Required work
**1)** Answer these from the forum thread about stripping text from a file:
(a) Besides bash, which language does the original poster say they have access to?
(b) What location does Hko list?
(c) What output does the poster report for the one-line input "bleh1 start bleh2 end bleh3"?
**2)** Translate this sentence from the forum thread about stripping text from a file into Spanish: "The question does not have to be directly related to Linux and any language is fair game."
**3)** Pick up the forum thread about stripping text from a file after its last sentence and write the next part of it.

LinuxQuestions.org
View the Most Wanted LQ Wiki articles.
Go Back   LinuxQuestions.org > Forums > Non-*NIX Forums > Programming
User Name
Password
Programming This forum is for all programming questions.
The question does not have to be directly related to Linux and any language is fair game.

Notices

Reply
 
Search this Thread
Old 03-26-2009, 11:31 AM   #1
pepsi_max2k
LQ Newbie
 
Registered: Apr 2007
Posts: 6

Rep: Reputation: 0
How to strip a specific part of text from a larger file?


Hey all, I'm trying to wget a file, strip out a part of it, and paste it in to another file. I can do the wget bit easy, but the stripping is kinda harder

File will look a little like:

Code:
blah blah blah ablahs fergerg
rgedrgjdfhgblah blah blah <table>unique text blah blah
blah blah blah unique text</table> blah blah
blah blah
And I want to strip that down to just "<table>unique text ... unique text</table>" and I'm not sure where to start.

Using bash, I've tried grep, which is no good as it just gets me a single line and I can say "keep going until you get to this line". head, tail no good as the rest of the line counts will change in the source file. as will the line count of everything between the unique text. awk, sed don't seem like they'll be much help either, or split, or anything i've seen so far.

I have access to php if that helps. Actually, I eventually want to past all the text in to a php file, but that shouldn't be too hard I hope. Anyway, thanks for any pointers.
 
Old 03-26-2009, 12:14 PM   #2
Hko
Senior Member
 
Registered: Aug 2002
Location: Groningen, The Netherlands
Distribution: ubuntu
Posts: 2,530

Rep: Reputation: 108Reputation: 108
This very similar thread may help.
 
Old 03-26-2009, 12:52 PM   #3
pepsi_max2k
LQ Newbie
 
Registered: Apr 2007
Posts: 6

Original Poster
Rep: Reputation: 0
very close, but it doesn't deal with line breaks. ie.

bleh1 start bleh2 end bleh3

gives "bleh2". but

bleh1
start bleh2
end bleh3

doesn't give anything is there an easy way to solve that? thanks for the tip though


EDIT: getting closer...


Quote:
cat text | sed -n -e ":a" -e "$ s/\n//gp;N;b a" | sed -n 's/^.*<table>unique\(.*\)text<\/table>.*$/\1/p'

sed'ing multiple lines looked hard, so i got rid of the lines instead not exactly sure what it does, and it could mess up in some cases (if theres no white space then words become joined), but in my case it's pretty much ok as anything before and after a line break is html

EDIT 2: meh, that first sed command is stipping a lot more than linebreaks, half the file text is missing halp! please?

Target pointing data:

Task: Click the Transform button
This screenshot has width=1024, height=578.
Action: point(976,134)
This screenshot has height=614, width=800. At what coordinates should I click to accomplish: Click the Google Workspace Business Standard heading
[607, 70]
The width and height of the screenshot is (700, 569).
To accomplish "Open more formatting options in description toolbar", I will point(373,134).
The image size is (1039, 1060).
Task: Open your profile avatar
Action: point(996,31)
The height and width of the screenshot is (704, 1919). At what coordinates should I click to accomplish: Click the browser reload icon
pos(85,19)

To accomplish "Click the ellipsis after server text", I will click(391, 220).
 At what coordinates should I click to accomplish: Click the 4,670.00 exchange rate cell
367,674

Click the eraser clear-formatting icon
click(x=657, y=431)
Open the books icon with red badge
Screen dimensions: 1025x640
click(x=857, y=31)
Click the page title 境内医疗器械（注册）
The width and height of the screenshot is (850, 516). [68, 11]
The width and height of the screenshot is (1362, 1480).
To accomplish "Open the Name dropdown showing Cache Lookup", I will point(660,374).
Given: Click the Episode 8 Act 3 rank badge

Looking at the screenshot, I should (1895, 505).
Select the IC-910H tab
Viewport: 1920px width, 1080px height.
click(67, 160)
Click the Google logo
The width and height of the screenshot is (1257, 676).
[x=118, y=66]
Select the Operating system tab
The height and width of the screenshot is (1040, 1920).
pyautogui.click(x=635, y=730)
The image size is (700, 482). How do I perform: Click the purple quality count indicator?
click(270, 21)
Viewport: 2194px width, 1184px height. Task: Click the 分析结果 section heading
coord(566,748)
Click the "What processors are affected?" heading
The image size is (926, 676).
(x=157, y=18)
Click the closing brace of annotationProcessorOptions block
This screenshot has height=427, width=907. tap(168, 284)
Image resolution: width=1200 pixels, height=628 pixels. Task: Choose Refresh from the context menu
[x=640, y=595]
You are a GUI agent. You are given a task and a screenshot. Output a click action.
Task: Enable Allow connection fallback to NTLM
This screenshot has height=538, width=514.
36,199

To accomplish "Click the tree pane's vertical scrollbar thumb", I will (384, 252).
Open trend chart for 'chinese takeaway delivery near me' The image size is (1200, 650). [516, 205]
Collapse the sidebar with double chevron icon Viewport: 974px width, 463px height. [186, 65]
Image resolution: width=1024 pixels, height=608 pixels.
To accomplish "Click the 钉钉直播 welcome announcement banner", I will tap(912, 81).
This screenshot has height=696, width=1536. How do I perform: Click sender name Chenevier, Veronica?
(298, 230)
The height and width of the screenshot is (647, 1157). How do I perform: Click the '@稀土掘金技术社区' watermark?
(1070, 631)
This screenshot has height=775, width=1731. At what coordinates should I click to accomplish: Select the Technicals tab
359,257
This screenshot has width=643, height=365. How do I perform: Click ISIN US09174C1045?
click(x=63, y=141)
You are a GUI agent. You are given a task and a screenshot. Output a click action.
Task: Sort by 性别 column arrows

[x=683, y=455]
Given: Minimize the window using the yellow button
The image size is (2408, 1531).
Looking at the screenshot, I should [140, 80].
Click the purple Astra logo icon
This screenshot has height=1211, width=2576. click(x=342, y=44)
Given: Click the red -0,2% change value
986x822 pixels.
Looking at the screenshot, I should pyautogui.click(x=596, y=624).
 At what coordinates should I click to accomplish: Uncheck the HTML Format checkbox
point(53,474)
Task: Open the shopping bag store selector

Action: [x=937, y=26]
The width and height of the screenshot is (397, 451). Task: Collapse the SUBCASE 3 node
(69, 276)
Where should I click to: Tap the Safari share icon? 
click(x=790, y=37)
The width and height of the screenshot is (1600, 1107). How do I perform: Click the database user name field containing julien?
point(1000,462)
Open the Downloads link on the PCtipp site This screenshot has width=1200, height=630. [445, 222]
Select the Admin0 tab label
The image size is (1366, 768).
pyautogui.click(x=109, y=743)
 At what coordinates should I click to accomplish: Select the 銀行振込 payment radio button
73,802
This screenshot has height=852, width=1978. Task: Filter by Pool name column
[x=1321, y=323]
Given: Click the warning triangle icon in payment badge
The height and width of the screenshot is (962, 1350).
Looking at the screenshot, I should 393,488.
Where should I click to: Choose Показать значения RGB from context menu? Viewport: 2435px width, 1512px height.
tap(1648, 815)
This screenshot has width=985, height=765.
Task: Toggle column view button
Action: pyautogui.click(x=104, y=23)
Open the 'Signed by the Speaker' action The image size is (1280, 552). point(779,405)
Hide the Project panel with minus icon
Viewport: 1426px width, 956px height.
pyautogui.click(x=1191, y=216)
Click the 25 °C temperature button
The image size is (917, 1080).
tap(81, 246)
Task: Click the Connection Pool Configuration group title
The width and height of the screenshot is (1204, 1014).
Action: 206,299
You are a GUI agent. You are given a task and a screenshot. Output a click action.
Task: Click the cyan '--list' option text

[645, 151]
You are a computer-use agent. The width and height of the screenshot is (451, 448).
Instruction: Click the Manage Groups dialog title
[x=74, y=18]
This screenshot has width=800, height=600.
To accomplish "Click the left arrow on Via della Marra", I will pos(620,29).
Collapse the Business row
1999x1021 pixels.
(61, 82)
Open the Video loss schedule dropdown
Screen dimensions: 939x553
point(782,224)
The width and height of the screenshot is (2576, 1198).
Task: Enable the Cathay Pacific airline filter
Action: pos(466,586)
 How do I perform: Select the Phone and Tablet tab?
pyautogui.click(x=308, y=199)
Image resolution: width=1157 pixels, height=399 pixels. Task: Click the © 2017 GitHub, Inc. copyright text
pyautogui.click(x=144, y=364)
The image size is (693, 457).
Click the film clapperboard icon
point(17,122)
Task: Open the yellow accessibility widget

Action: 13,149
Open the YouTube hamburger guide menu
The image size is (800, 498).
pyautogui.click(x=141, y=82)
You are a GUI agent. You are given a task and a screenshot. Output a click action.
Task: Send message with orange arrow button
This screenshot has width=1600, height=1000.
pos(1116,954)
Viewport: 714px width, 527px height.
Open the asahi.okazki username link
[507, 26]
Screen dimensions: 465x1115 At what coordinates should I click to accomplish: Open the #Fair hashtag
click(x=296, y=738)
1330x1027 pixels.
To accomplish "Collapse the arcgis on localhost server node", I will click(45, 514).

Expected results
**1)**
(a) php
(b) Groningen, The Netherlands
(c) "bleh2"

**2)** La pregunta no tiene que estar directamente relacionada con Linux y cualquier lenguaje es válido.

**3)**
EDIT 3:

Quote:
while read line; do echo -n "$line "; done <infile >outfile
helpful, but when I cat the resulting text file there's still lots of bits missing, and sed doesn't see any more than cat

Last edited by pepsi_max2k; 03-26-2009 at 02:00 PM.
 
Old 03-26-2009, 02:02 PM   #4
David1357
Senior Member
 
Registered: Aug 2007
Location: South Carolina, U.S.A.
Distribution: Ubuntu, Fedora Core, Red Hat, SUSE, Gentoo, DSL, coLinux, uClinux
Posts: 1,302
Blog Entries: 1

Rep: Reputation: 107Reputation: 107
Quote:
Originally Posted by pepsi_max2k View Post
I have access to php if that helps.
If you have PHP, it should be easy to do the whole thing in there. If you really want to use sed, here is a script
Code:
/<table>/,/<\/table>/{
    N
    s/.*\(<table>\)/\1/
    s/\(<\/table>\).*/\1/
    s/\n/ /
    P
}
This says match across lines starting with "<table>" and ending with "</table>". Suck up the next line. Remove any text before the "<table>" and after the "</table>". Remove any newlines in the match. Print the result to stdout.

Name this pepsi.sed or something equally meaningful. Assuming your aforementioned text is in pepsi.txt, you can use
Code:
[machine:~]:sed -n -f pepsi.sed < pepsi.txt
to produce
Code:
<table>unique text blah blah blah blah blah unique text</table>
The "-n" option to sed tells it to suppress the automatic output of unmatched lines.

Last edited by David1357; 03-26-2009 at 02:03 PM. Reason: Added explanation of sed code for removing newlines.
 
Old 03-26-2009, 02:42 PM   #5
pepsi_max2k
LQ Newbie
 
Registered: Apr 2007
Posts: 6

Original Poster
Rep: Reputation: 0
Thanks, I'll give it a go in a bit, looks good though

fwiw, if I were to use a purely php method, what sort of things should I be looking at? I just tried something with an array and preg_match_all but I wasn't really getting anywhere, and wasn't sure if it was the right way to go about it anyway so gave up after an hour looking for clues

it's actually to grab some html from one web page and stick it on a different web page, so it'd be simple to do it all in php in that one page if I knew how.

Last edited by pepsi_max2k; 03-26-2009 at 02:43 PM.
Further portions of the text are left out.